> **Your assignment**: Once the line with "Given: Switch to" has been located in the records below, set down that line and all subsequent lines exactly, omitting the pictures.

Data section Block Start

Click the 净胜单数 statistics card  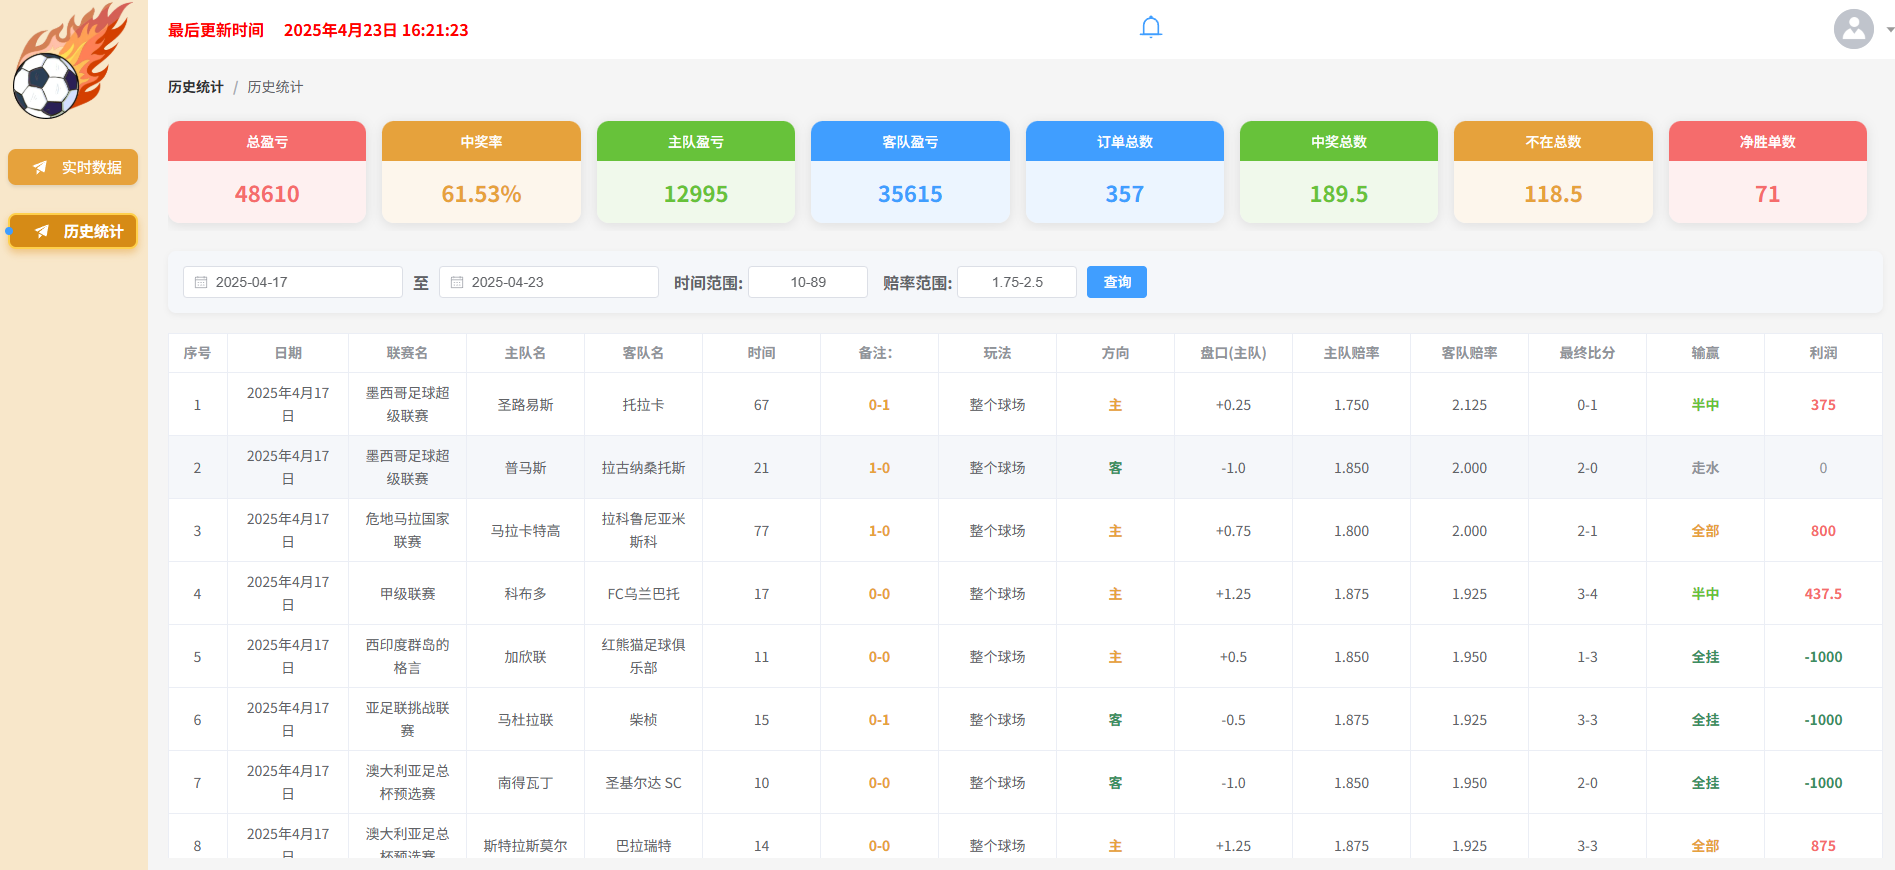(1767, 172)
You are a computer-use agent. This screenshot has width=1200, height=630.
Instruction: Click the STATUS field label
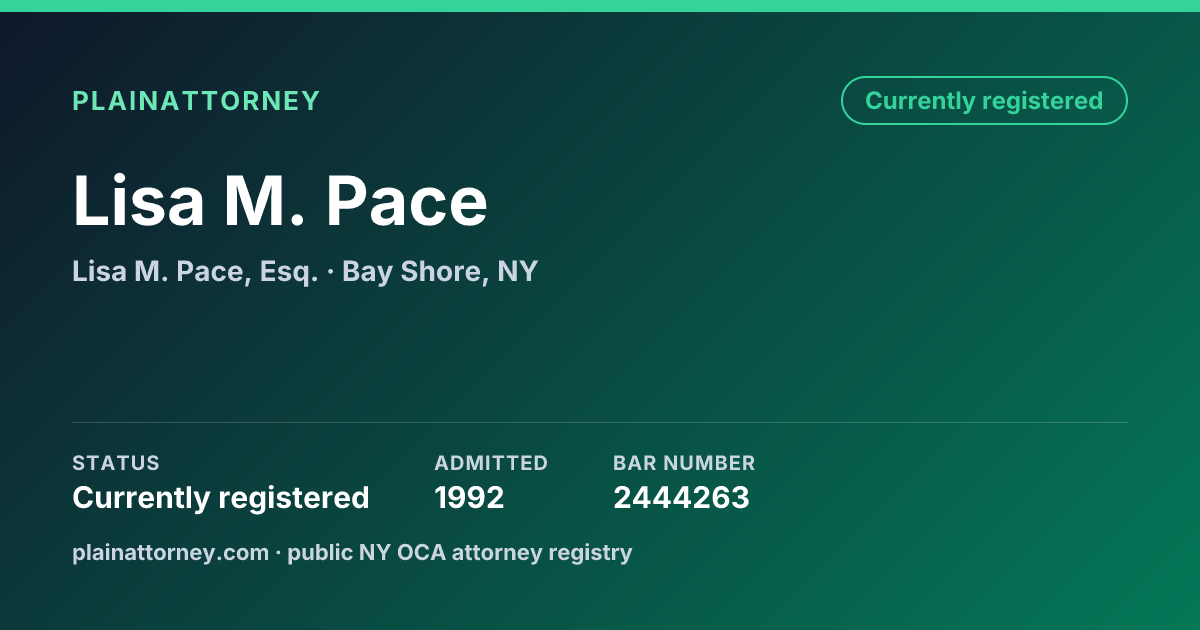click(116, 463)
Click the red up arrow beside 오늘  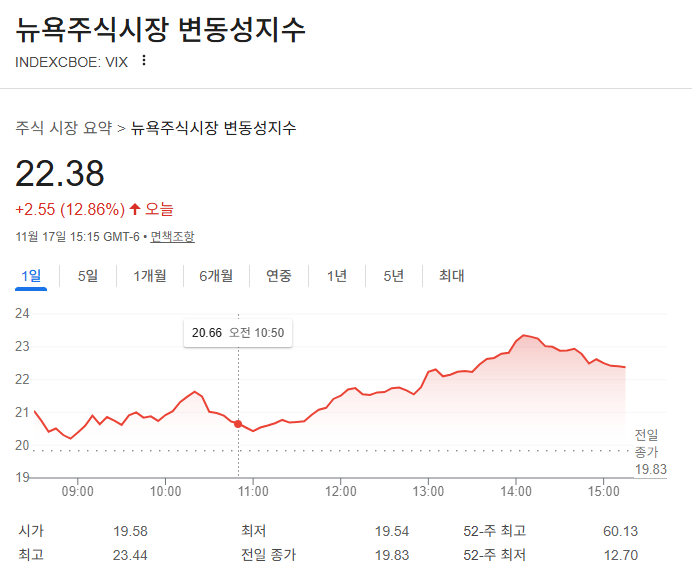pyautogui.click(x=135, y=209)
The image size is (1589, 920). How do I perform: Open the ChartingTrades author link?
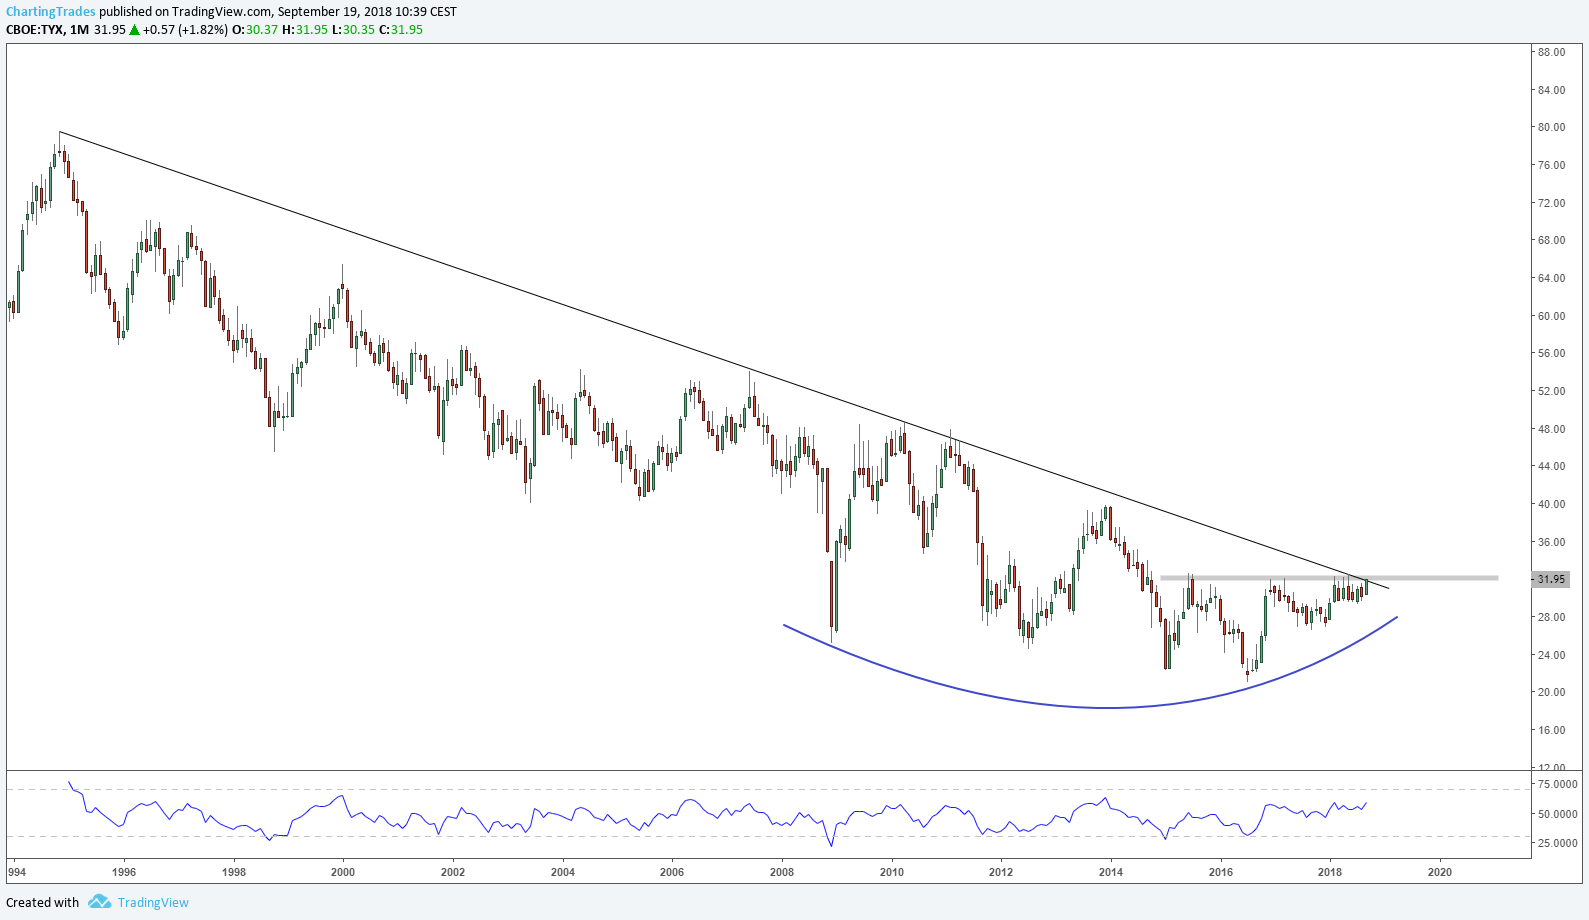[x=51, y=12]
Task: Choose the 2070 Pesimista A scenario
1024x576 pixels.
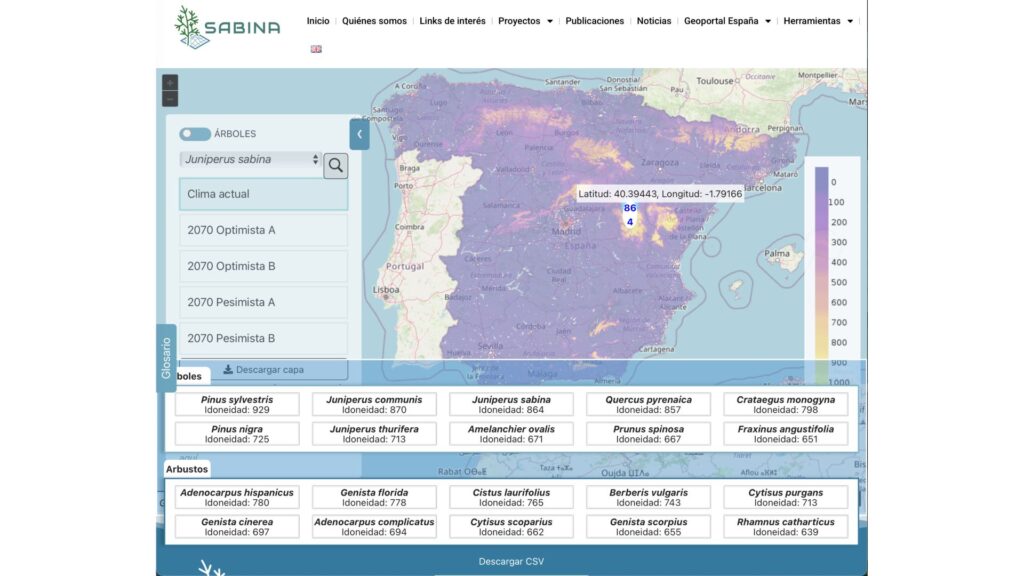Action: click(264, 302)
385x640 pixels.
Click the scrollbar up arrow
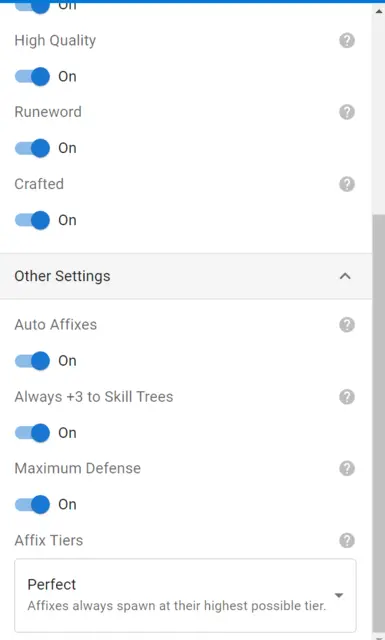coord(378,11)
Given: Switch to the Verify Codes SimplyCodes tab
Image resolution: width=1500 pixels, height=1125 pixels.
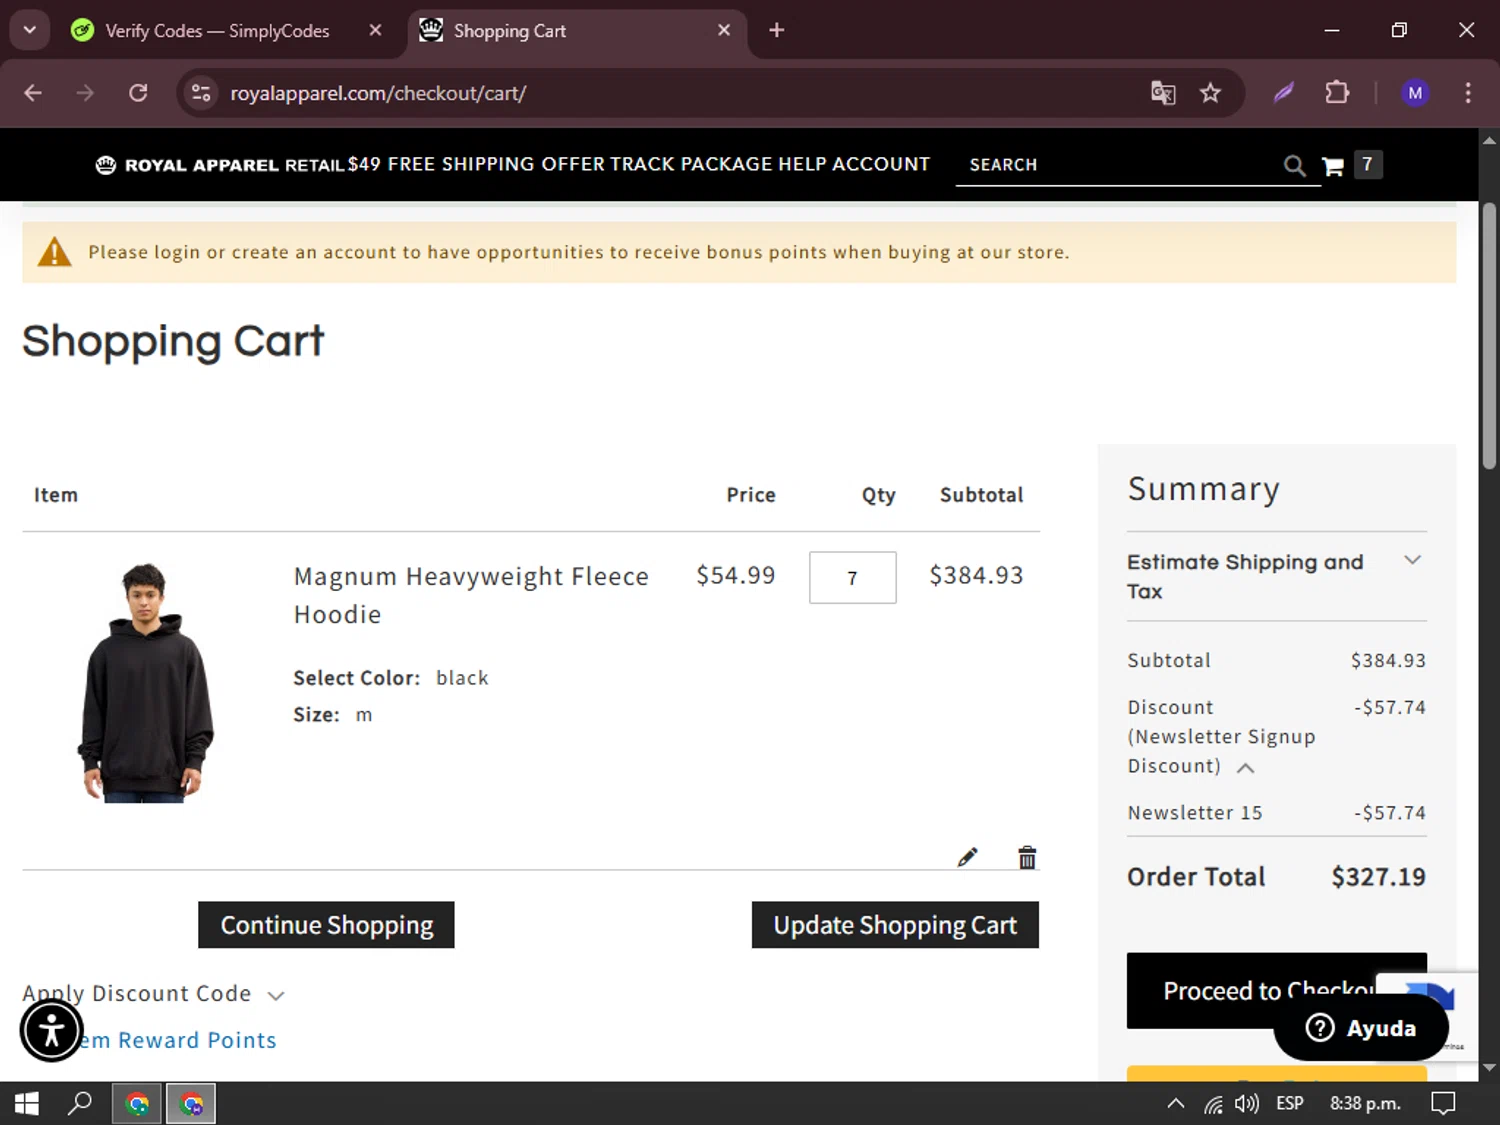Looking at the screenshot, I should (x=217, y=31).
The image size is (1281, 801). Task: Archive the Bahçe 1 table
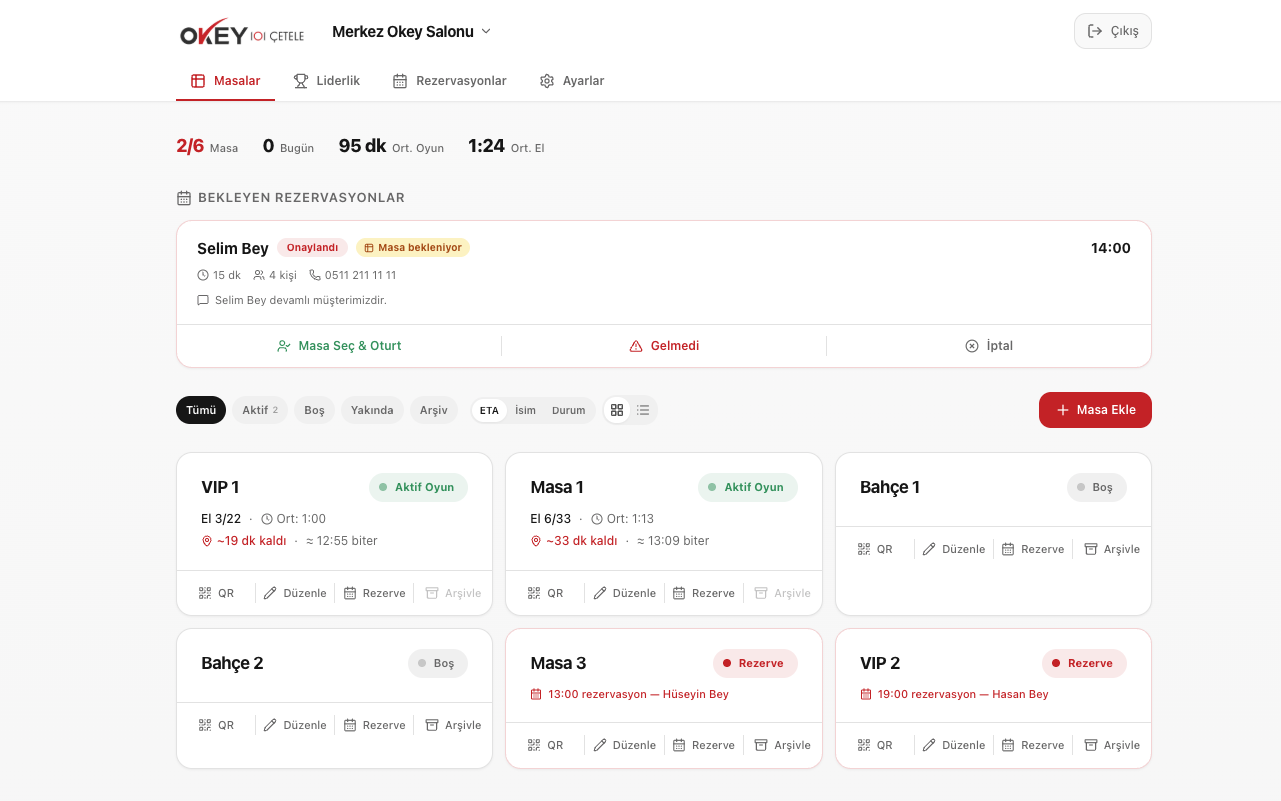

Data section Block End

> **Exercise solution**:
Given: Switch to the Verify Codes SimplyCodes tab
Image resolution: width=1500 pixels, height=1125 pixels.
Looking at the screenshot, I should (x=217, y=31).
The image size is (1281, 801). Task: Archive the Bahçe 1 table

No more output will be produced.